Specializes in Ortho, Case Management, blabla.

mostly diazapam, ondansetron, promethazine, ketorolac, morphine...occasionally furosamide, methylprednisolone, esomeprazole, hydromorphone (we generally give this sub-q), and meperidine (even though it sucks for pain control, there is one oldschool holdout physician/surgeon who continues to prescribe it so I still give it once in a while when I have his patients).

Specializes in Urgent Care.

Lasix, morphine, narcan, phenergan, benadryl. Those are the biggies.

Ditto to most of the above....

side note: the only difference I notice is on my floor is we don't give metroprolol or haldol IV as they require cardiac monitoring according to our protocol (there are a couple others, I can't think of at the moment). If it is emergent, the physician must administer the med or we take the monitor off the crash cart and hook the patient up if we choose to do it. On my unit we have a list of all IV push meds that we can give and parameters for doing so, as well as a list of those IV push meds that cannot be given (since we don't have telemetry capabilities). Your faciility will hopefully have a similar list. Sorry for the long response. Hope it helps.

Morphine, lasix and protonix. I want 10 prefilled syringes of morphine at the beginning of the day! And, they will surely be gone by noon.

IV push:

phenergan- always give with running iv fluids or given im

zophran

morphine

dilaudid

toradol

reglan

IVpiggy back

ancef

pepcid

protonix

flagyl

levaquin

vancomycin

cefapime

Specializes in NICU.

Morphine, solumedrol, lasix, protonix, reglan, pepcid, decadron, dilaudid, ativan, haldol, zofran, phenergan (rarely), benadryl, hydralazine.

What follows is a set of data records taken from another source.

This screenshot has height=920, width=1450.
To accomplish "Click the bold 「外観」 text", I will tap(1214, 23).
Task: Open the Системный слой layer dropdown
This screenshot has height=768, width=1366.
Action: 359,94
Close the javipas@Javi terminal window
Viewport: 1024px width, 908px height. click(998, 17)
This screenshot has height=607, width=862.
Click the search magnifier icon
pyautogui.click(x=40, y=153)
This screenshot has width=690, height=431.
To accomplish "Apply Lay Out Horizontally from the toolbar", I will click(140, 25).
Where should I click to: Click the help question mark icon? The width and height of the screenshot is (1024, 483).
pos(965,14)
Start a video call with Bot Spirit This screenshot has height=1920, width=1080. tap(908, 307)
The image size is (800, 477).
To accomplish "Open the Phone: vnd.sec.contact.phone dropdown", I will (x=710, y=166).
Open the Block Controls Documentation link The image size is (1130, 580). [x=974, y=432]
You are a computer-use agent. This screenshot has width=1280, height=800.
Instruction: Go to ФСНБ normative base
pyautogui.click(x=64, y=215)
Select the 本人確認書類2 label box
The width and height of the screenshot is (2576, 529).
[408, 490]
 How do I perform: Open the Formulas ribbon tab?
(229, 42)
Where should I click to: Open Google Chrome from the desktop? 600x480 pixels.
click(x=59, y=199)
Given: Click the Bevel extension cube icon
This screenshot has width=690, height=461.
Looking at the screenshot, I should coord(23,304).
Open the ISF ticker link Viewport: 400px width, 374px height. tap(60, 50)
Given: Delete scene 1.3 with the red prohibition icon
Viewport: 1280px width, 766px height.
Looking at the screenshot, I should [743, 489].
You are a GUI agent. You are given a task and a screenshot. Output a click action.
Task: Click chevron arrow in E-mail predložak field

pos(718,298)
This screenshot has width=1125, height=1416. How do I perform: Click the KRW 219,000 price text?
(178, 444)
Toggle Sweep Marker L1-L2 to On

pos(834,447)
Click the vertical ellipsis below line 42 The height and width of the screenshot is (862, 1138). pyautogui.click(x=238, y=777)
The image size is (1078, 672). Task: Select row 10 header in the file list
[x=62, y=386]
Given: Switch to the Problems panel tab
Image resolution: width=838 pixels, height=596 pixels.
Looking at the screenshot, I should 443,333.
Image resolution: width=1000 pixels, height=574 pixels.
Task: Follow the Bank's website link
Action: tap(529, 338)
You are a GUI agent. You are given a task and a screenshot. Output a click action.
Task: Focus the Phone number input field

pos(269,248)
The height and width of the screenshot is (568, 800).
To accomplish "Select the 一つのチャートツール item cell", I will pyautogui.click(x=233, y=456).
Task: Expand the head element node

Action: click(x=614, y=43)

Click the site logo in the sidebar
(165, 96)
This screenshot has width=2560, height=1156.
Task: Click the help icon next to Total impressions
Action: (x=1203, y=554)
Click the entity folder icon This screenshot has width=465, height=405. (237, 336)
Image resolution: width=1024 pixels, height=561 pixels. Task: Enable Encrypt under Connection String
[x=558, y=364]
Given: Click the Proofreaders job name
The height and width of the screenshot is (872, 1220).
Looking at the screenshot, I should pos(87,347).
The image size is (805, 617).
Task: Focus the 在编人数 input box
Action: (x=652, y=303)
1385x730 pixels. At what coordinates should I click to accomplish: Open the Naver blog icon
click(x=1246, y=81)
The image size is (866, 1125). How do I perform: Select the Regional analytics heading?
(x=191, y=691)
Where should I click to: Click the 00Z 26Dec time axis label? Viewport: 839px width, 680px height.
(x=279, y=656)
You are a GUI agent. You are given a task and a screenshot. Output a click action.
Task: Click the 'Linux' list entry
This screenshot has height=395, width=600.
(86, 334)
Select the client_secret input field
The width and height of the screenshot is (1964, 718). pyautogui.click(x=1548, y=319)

We can't give lopressor, dig, or cardizem on the floor.

I dilute morphine, phenergan, and ativan.. push them slowly.

You also have to dilute pepcid on my floor. I give all IVPs slowly. And I monitor vitals closely for narcs and hydralazine.

Tigers

Specializes in Tele, MedSurg.

yes i would say this is very important.

Specializes in Stroke Rehab, Elderly, Rehab. Ortho.

we push Diluadid, morphine, toradol, zofran, reglan, ativan, phenergan, benadryl, lasix, pepcid, protonix, solumedrol and I always dilute whether they need it or not.

Our hospital is not going to use demerol anymore....and we are not able to give haldol or vasotec on our floor.

For me it's definetly Lasix, Toradol, and Protonix. Morphine is also very common but I think Lasix and toradol take the cake. I agree with the other post that compatability charts should be in your med room. :)

Funny - I pushed both toradol and Lasix today!!!!! :-) - also pushed metroprolol.

I just got off of orientation of med surg/telemetry floor so take my input for what it is worth. I've given IV push lopressor, lasix, benedryl, zofran, reglan, dilaudid, haldol, morphine,off the top of my head. I'm sure there are many more but that is what comes to mind for the most part.